New Column Modalities for Improved Biomolecule Separations

Egidijus Machtejevas, Merck, Darmstadt, Germany (egidijus.machtejevas@merckgroup.com)


Biotherapeutics such as bio-engineered drugs, peptide therapeutics, and complete field of biotechnology represents the promise of new medical treatments for the new millennium. That implies a demand of suitable analytical methods for process monitoring and quality control of biomolecules with therapeutic purposes. Especially the HPLC is the mostly used analysis method. Most important for the HPLC analysis are the properties of the column. As the rule of thumb it is widely accepted, that in order for the separated molecules not to be influenced by size exclusion process the pore should be at least 10 times bigger than the molecule. Therefore about 100 kDa molecule would require around 300 A pores. We will discuss two column modalities that have now expanded their utility into the large molecule separations arena: monolithic silica columns and superficially porous particle (SPP) packed columns.  Selected aspects of the physical parameters of the stationary phase will be discussed in relation to improved efficiencies and throughput over traditional fully porous particle (FPP) packed columns.  In addition, applications illustrating the relevance of these column modalities in regard to characterizing biomacromolecules and advantages of these column modalities over FPP packed columns will be presented and discussed.

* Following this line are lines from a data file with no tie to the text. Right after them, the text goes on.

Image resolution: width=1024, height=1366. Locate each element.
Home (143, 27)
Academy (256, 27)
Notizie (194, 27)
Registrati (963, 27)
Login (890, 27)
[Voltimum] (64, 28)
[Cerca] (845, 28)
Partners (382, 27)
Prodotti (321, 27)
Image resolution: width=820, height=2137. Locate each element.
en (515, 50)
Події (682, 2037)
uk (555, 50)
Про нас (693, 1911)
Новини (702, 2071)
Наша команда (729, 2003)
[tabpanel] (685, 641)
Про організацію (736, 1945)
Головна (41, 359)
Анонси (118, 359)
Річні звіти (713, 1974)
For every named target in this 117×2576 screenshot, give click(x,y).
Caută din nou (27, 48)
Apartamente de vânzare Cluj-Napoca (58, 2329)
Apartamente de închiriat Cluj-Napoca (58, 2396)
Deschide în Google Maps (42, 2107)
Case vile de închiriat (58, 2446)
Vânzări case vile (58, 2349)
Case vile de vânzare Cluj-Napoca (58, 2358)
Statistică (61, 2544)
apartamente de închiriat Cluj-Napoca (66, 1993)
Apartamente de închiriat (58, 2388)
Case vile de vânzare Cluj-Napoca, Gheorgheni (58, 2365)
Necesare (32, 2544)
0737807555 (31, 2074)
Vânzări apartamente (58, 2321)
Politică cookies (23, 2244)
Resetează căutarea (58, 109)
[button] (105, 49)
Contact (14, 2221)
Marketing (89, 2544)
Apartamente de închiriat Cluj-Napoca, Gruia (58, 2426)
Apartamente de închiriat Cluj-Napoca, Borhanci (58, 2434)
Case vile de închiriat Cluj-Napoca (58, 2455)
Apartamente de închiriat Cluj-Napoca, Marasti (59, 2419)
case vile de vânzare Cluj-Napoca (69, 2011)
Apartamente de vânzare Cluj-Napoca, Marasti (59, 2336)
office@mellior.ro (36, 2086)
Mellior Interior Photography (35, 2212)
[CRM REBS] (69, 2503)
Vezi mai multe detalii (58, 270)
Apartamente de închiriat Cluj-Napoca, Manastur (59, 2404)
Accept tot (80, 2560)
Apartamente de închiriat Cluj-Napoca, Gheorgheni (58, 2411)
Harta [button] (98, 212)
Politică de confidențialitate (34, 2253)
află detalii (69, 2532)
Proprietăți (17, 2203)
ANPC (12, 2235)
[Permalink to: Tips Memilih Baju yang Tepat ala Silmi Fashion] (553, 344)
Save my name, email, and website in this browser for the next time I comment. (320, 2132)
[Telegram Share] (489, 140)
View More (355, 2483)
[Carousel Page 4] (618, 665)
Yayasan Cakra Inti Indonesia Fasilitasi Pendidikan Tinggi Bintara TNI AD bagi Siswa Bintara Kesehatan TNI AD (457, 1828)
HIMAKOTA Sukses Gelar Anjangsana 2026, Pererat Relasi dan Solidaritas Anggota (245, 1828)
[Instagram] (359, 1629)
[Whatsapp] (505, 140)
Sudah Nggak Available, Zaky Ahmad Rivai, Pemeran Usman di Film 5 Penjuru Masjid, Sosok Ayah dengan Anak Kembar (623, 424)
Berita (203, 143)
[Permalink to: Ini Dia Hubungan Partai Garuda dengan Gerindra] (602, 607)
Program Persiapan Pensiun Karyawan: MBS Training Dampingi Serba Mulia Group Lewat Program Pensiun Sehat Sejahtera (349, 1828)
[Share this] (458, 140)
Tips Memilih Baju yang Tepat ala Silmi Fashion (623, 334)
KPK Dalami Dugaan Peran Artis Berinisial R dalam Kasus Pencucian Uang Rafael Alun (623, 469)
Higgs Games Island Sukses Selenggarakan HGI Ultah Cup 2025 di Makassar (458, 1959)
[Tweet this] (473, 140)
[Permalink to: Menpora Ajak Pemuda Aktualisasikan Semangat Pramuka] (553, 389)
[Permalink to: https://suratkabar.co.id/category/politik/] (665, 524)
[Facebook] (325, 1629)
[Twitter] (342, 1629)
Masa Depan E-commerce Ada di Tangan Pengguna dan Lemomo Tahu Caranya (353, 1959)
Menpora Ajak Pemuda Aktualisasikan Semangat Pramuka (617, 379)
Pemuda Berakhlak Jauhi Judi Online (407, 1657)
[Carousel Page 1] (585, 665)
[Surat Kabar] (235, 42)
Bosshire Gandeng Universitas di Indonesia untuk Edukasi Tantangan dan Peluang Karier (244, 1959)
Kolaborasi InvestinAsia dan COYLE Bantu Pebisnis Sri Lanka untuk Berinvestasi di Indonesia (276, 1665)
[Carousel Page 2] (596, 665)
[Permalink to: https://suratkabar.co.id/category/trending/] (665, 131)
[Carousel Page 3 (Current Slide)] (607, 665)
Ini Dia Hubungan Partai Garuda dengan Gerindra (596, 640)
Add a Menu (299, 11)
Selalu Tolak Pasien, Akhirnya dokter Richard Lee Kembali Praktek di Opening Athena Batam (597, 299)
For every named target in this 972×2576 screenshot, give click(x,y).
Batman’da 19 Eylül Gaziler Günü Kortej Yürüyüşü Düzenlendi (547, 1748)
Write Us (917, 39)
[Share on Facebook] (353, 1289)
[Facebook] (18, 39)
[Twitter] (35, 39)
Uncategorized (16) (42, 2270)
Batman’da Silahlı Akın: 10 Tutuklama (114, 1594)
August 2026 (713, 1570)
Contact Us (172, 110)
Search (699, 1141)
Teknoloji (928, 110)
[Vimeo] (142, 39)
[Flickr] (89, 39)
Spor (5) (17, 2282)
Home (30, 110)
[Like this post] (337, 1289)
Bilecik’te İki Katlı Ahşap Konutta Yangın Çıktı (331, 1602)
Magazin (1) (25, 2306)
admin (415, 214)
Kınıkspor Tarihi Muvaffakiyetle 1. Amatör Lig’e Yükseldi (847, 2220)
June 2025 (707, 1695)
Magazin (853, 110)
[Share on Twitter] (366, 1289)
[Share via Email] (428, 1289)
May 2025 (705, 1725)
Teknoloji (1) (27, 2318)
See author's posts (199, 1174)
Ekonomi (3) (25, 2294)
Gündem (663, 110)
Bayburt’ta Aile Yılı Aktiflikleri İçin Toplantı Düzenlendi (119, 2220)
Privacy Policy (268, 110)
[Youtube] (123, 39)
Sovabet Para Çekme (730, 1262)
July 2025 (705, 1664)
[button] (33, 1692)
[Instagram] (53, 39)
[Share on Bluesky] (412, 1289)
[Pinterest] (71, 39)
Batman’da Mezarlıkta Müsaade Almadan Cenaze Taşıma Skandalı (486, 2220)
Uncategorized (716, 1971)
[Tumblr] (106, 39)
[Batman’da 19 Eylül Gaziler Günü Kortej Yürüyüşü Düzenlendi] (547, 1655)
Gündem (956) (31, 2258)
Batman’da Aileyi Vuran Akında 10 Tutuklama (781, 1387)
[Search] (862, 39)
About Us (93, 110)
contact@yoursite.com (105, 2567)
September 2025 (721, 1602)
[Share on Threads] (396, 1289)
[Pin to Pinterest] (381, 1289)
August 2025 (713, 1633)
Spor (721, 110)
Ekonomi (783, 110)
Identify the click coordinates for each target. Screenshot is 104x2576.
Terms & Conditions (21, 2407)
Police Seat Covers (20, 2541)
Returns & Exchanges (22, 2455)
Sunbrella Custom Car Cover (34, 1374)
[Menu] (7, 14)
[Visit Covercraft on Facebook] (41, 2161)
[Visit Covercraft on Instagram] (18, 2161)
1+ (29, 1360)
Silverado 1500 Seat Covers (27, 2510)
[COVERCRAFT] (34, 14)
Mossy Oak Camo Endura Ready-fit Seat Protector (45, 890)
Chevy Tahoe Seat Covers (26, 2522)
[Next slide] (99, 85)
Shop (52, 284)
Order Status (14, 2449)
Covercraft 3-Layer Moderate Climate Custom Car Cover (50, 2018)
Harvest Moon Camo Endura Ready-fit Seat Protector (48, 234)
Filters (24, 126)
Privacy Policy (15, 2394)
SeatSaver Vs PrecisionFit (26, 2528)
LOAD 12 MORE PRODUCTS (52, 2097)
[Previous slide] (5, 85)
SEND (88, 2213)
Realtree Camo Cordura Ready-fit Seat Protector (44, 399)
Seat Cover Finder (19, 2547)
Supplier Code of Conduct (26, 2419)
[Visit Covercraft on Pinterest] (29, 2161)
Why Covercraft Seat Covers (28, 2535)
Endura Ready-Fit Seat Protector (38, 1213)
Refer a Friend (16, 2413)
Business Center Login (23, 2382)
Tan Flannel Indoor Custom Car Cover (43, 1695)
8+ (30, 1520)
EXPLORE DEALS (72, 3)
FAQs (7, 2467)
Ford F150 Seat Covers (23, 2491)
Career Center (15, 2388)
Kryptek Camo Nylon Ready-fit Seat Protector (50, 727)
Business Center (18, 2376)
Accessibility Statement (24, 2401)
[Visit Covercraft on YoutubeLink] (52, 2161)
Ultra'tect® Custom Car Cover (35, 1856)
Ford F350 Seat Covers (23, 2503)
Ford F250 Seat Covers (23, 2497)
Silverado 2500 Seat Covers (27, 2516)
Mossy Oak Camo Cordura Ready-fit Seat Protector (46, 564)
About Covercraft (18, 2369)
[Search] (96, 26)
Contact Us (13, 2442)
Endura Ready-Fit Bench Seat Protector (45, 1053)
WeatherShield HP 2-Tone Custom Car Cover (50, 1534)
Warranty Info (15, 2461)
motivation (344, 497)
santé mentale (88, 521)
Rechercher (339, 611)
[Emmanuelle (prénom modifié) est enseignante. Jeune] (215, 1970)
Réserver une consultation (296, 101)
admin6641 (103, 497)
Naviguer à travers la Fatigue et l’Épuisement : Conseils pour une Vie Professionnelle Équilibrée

Short Biography of Presenting Author


Egidijus Machtejevas was born in Kaunas, Lithuania where he studied chemistry and biotechnology at Kaunas University of Technology. After gaining his PhD in analytical chemistry in 2001 he worked as a post-doc with Prof Unger at Mainz University. He joined Merck KGaA in Darmstadt in 2008, where he is currently a global senior specialist for chromatography. Egidijus Machtejevas has twenty five scientific papers and ten book chapters to his name, and his major research areas include multidimensional liquid chromatography, proteomics and the development of monolithic stationary phases for chromatography.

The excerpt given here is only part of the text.